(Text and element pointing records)
----------------------------------------
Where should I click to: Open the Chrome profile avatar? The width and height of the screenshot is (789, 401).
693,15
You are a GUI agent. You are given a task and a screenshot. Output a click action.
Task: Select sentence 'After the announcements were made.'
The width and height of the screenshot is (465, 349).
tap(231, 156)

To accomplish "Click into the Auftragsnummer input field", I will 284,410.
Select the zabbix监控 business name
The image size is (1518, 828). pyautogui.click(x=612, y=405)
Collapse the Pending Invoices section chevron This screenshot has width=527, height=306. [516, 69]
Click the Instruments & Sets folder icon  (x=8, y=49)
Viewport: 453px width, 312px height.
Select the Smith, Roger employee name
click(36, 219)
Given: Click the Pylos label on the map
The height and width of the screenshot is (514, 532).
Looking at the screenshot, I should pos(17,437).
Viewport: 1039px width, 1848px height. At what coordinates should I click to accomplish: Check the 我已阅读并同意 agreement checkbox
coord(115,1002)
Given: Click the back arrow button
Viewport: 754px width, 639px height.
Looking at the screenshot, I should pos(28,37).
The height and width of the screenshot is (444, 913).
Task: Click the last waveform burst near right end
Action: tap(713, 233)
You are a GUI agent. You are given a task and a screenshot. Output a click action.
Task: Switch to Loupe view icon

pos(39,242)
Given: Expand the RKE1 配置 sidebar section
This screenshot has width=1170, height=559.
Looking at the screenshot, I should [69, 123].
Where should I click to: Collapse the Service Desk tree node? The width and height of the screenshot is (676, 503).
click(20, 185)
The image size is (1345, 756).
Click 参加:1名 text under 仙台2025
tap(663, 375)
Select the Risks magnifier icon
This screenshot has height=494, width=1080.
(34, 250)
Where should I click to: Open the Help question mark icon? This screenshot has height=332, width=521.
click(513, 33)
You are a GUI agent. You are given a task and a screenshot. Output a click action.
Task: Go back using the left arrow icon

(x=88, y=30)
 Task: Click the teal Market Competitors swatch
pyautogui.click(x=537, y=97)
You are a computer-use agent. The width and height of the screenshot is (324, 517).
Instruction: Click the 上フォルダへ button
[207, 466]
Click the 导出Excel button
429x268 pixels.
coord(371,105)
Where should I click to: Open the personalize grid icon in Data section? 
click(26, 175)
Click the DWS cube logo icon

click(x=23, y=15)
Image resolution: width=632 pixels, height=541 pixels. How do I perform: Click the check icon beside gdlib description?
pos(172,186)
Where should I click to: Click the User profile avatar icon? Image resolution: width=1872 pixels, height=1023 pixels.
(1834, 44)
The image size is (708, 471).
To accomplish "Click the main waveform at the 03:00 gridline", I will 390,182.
----------------------------------------
#### Exercise directions:
Print the lines of the material again without any change, beginning with the line that contains "Where should I click to: Open the personalize" and continuing through the end of the material.

#### Full response:
Where should I click to: Open the personalize grid icon in Data section? 
click(26, 175)
Click the DWS cube logo icon

click(x=23, y=15)
Image resolution: width=632 pixels, height=541 pixels. How do I perform: Click the check icon beside gdlib description?
pos(172,186)
Where should I click to: Click the User profile avatar icon? Image resolution: width=1872 pixels, height=1023 pixels.
(1834, 44)
The image size is (708, 471).
To accomplish "Click the main waveform at the 03:00 gridline", I will 390,182.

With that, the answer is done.